[start of SELECTED EXTRACT]

Given a positive integer, check whether it has alternating bits: namely, if two adjacent bits will always have different values.

Example 1:

Input: n = 5
Output: true
Explanation: The binary representation of 5 is: 101

Example 2:

Input: n = 7
Output: false
Explanation: The binary representation of 7 is: 111

Example 3:

Input: n = 11
Output: false
Explanation: The binary representation of 11 is: 1011

Example 4:

Input: n = 10
Output: true
Explanation: The binary representation of 10 is: 1010

Clarifying Questions

1. Range of n: What is the range of the input integer n?
   • The problem states that n is a positive integer, which typically means any positive integer within the range of a 32-bit integer.

Strategy

1. Binary Representation and Bitwise Operations:
   • We will leverage bitwise operations to check for alternating bits.
   • Perform XOR of n with n >> 1. If n has alternating bits, the result will be all 1’s. For example, for n = 5 (binary 101), n >> 1 is 010, and 101 XOR 010 = 111.
   • Then add 1 to the result and check if it is a power of 2 (i.e., it has only one 1 bit in its binary representation). This condition ensures that the result is indeed all 1’s.
2. Steps:
   1. Calculate n ^ (n >> 1).

[end of SELECTED EXTRACT]

WHAT IS NEEDED>
Translate this sentence from the alternating-bits write-up into Spanish: "We will leverage bitwise operations to check for alternating bits."

[start of DATASET EXTRACT]

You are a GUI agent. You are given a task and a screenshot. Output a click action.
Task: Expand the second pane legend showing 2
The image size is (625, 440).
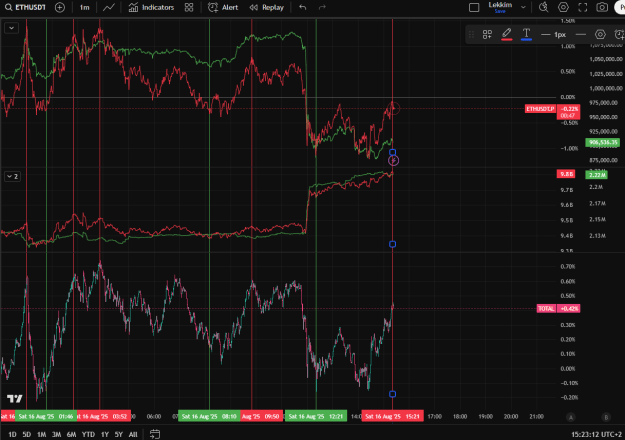pyautogui.click(x=12, y=176)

[end of DATASET EXTRACT]

WRITTEN RESPONSE>
Aprovecharemos las operaciones a nivel de bits para comprobar si hay bits alternos.